It turns out I don’t laugh in the face of the scamming community. I swear blind at them. Some of the language coming out of my mouth was so disgusting I shocked myself but I kept going

The man who answered the phone sounded friendly and reassuring. I was not to worry, he was going to help. I told him I’d checked on my Revolut app and there was no sign of a payment to the online retailer, and he told me that was part of the fraudster’s ploy but he would sort it all out for me. He told me to download another app and then input my details. It would be all fixed in a few minutes. I told him that I’d downloaded the app, then he asked me to input my bank card details. I got out my bank card and had typed in the first few numbers when something about the man’s tone, a sort of impatient, nervous note, stopped me in my tracks. “How do I know you are from Revolut?” I asked him at which point the impatient voice turned peevish and I realised what was happening. I was being scammed.

It turns out I don’t laugh in the face of the scamming community. I swear blind at them. Some of the language coming out of my mouth was so disgusting I shocked myself but I kept going. I was livid with the man on the phone, outraged that he had targeted me, raging that I’d almost fallen for it. I swore at him until I had no more curse words left in my repertoire, ending the call with a final string of expletives and blocking the number. They’re persistent, I’ll give them that. We did a sort of scammer/scammed paso doble for a while: a different scammer rang back from another number. I answered and cursed them out of it. I blocked the number again. Another scammer rang back. Each time I effed and blinded at them, threatening to call the police. Eventually, they got fed up with my verbal abuse and stopped calling.

Not long afterwards I heard a whole segment on RTÉ’s Liveline about this exact scam. I only use Revolut for petty cash needs and for bribing my children (those floordrobes won’t clear themselves) but in some cases the unfortunate people calling Joe Duffy had lost thousands. I listened and thought about my lucky escape.

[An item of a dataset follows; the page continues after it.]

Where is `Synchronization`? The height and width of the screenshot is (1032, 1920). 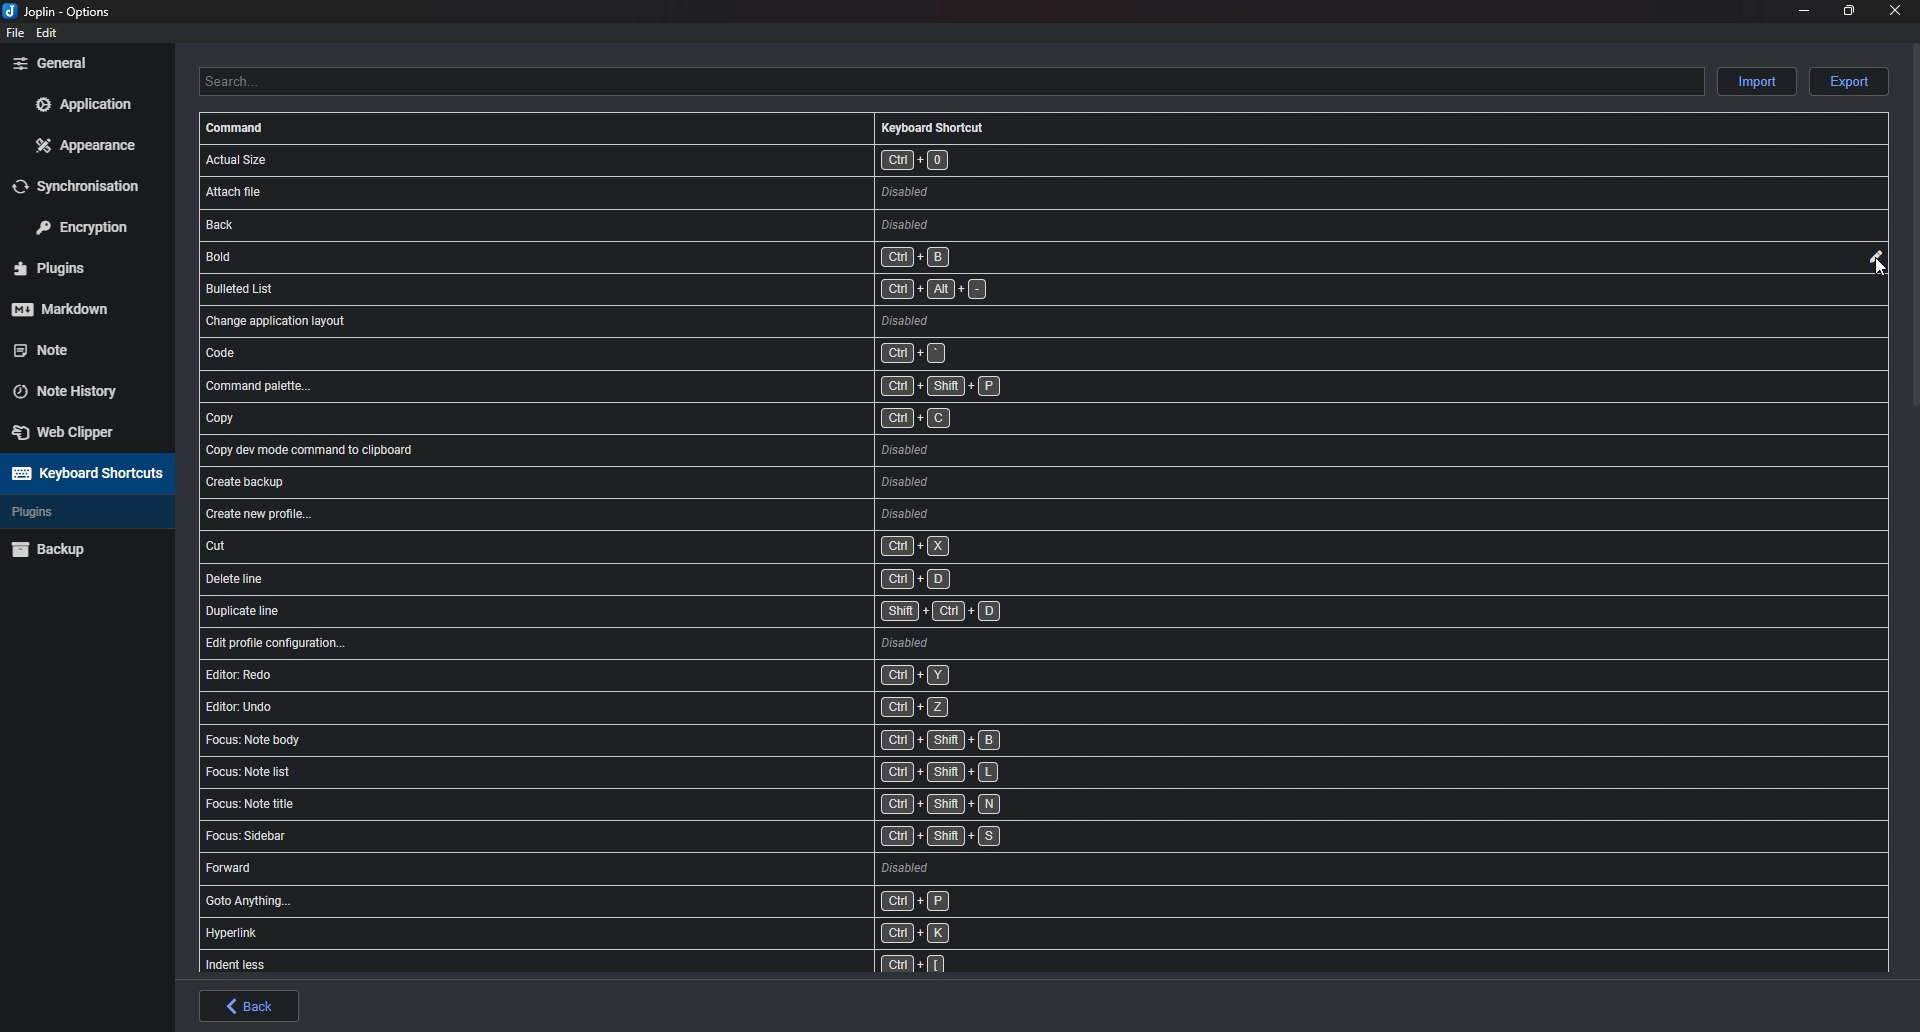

Last week a friend was scammed, her Instagram and Facebook and Etsy accounts, from which she runs a business, were taken over by hackers. She’d been hoodwinked out of her passwords by a text message that came from someone she thought she knew. (The scammers had texted from an acquaintance’s number having infiltrated my friend’s contacts.) She eventually managed to get her accounts back with the help of tech-savvy relatives, but it was a frustrating, exhausting and emotionally disturbing episode during which the hackers attempted to extract money from her. She swore a lot at them on the phone too. It appears to be a common response.

I thought I was unscammable. I was wrong. Here’s some of what I learned from the unpleasant experience: don’t respond to any of these messages however plausible they seem. Contact all organisations directly by phone or through their own apps. Never download any external apps (what, I wonder now, was I thinking?). Don’t share your account information or passwords with anybody, even people you think you know.

Do curse loudly and often at anybody who tries to scam you. It’s cathartic and if nothing else will hopefully wreck their heads as much as they’ve wrecked yours.